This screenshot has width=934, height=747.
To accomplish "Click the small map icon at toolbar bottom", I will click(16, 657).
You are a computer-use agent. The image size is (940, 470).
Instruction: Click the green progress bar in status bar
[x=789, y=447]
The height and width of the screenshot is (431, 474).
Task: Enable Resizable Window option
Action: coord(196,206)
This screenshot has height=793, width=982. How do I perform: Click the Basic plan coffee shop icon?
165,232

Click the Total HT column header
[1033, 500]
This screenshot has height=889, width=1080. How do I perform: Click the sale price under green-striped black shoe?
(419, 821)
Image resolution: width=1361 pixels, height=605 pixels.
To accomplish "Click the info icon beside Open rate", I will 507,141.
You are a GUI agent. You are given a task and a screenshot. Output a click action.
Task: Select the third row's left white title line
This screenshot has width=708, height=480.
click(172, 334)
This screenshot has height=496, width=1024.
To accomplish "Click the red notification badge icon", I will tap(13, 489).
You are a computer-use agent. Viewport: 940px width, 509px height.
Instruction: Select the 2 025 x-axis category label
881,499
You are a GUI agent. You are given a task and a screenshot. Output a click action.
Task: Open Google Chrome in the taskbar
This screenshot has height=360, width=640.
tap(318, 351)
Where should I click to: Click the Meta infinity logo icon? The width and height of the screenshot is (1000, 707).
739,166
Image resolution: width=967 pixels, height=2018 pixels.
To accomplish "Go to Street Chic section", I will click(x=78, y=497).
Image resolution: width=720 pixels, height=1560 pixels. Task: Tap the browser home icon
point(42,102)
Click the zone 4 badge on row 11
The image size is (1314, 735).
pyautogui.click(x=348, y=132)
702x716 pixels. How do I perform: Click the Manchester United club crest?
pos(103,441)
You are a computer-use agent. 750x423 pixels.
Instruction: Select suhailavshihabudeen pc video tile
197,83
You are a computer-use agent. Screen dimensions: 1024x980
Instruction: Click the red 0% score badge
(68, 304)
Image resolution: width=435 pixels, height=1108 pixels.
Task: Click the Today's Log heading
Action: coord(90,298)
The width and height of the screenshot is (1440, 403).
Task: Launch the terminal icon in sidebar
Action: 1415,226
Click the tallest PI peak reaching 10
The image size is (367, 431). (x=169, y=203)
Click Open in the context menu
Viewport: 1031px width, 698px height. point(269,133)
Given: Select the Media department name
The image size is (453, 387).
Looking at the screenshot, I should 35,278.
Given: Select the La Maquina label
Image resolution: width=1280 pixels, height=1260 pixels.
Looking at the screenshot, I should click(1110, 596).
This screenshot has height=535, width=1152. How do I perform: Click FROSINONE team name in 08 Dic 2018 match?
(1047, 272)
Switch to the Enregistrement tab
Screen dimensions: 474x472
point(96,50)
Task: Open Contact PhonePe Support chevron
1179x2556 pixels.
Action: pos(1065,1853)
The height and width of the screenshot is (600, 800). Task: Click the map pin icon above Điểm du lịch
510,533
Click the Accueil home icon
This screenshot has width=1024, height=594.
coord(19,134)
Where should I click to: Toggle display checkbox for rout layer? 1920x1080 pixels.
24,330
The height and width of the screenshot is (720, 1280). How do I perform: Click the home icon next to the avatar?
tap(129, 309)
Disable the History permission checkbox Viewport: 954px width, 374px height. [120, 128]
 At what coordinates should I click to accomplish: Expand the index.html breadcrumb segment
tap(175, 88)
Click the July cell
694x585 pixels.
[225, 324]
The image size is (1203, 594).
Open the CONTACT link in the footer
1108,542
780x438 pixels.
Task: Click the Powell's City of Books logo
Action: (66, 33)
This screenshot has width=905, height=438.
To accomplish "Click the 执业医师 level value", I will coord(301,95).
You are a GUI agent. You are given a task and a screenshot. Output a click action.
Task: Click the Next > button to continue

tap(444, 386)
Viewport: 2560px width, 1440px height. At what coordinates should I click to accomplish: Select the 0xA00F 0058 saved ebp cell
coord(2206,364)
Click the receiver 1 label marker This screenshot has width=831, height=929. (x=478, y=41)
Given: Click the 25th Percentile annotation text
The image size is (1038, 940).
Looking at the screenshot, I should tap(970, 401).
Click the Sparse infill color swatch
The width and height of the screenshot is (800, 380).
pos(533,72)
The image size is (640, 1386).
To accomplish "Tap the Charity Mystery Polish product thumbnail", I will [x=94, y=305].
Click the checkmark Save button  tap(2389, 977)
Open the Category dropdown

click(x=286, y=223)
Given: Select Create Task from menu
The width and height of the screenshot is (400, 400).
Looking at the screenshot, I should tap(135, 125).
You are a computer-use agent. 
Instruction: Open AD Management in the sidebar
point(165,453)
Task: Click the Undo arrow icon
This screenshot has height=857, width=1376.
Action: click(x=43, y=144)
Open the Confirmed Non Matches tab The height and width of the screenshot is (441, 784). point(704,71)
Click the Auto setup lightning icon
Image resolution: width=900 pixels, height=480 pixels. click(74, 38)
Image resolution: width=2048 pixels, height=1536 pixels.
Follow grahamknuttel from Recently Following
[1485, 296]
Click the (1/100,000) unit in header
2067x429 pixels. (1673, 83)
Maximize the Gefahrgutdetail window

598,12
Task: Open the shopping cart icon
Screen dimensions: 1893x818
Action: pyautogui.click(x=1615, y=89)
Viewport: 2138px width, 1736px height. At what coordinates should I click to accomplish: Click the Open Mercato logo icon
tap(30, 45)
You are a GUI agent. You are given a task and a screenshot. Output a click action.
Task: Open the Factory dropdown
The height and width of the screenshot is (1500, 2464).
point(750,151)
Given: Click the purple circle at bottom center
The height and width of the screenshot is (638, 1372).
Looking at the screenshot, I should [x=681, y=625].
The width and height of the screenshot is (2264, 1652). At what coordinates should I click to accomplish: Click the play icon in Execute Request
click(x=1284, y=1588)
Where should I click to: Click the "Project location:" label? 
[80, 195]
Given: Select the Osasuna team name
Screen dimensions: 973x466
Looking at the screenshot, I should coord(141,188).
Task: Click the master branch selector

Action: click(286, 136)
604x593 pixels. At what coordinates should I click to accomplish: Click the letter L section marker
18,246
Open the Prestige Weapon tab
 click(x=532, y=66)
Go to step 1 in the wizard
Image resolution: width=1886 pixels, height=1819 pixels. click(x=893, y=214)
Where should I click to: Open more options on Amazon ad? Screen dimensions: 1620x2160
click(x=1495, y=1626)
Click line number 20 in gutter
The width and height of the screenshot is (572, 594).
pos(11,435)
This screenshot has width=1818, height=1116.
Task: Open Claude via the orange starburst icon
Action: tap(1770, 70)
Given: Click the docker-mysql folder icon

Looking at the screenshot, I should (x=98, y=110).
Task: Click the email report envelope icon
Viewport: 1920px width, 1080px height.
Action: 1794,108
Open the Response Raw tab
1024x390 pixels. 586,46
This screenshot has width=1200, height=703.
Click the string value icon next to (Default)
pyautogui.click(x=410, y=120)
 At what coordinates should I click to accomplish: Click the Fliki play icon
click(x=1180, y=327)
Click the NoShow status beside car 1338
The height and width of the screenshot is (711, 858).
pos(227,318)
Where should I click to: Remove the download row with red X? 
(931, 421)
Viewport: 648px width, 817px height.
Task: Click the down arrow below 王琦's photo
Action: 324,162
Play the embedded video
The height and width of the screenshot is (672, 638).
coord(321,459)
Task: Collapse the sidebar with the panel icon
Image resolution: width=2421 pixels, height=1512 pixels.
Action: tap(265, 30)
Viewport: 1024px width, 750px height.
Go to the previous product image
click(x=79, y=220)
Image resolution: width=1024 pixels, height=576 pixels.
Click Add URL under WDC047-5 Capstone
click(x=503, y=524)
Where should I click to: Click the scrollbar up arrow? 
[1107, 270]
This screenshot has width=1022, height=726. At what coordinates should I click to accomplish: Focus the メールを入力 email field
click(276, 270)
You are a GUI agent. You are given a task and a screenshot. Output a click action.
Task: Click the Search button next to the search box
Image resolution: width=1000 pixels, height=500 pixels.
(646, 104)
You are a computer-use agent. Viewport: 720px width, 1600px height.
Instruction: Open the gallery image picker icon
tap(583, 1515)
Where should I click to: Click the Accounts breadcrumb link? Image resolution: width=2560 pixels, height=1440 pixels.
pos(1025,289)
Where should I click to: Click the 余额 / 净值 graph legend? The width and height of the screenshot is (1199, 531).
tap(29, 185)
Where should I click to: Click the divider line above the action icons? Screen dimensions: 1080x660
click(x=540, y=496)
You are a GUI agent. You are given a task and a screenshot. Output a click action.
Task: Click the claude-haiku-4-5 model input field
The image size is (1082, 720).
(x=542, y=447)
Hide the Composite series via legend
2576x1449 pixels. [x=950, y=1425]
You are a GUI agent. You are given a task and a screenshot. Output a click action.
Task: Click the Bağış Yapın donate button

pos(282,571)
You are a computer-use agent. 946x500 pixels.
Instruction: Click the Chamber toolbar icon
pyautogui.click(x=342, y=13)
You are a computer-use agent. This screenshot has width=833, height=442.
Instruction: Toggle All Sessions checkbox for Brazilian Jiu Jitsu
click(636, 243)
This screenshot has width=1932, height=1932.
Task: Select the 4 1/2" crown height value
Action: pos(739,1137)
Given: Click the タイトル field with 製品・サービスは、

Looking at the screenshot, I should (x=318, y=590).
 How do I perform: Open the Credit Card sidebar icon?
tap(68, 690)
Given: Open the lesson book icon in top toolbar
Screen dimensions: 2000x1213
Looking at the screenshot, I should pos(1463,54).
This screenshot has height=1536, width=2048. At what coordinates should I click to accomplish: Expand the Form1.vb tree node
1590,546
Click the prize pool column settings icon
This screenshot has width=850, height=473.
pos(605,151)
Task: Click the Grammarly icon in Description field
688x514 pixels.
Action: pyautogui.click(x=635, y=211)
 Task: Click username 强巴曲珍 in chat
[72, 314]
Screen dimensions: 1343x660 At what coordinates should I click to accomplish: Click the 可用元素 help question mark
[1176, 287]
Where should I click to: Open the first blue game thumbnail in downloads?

Given exercise
List every line in the rows above that contains the word "breadcrumb". Only matches in the same letter case count.

Expected answer
 At what coordinates should I click to accomplish: Expand the index.html breadcrumb segment
Where should I click to: Click the Accounts breadcrumb link? Image resolution: width=2560 pixels, height=1440 pixels.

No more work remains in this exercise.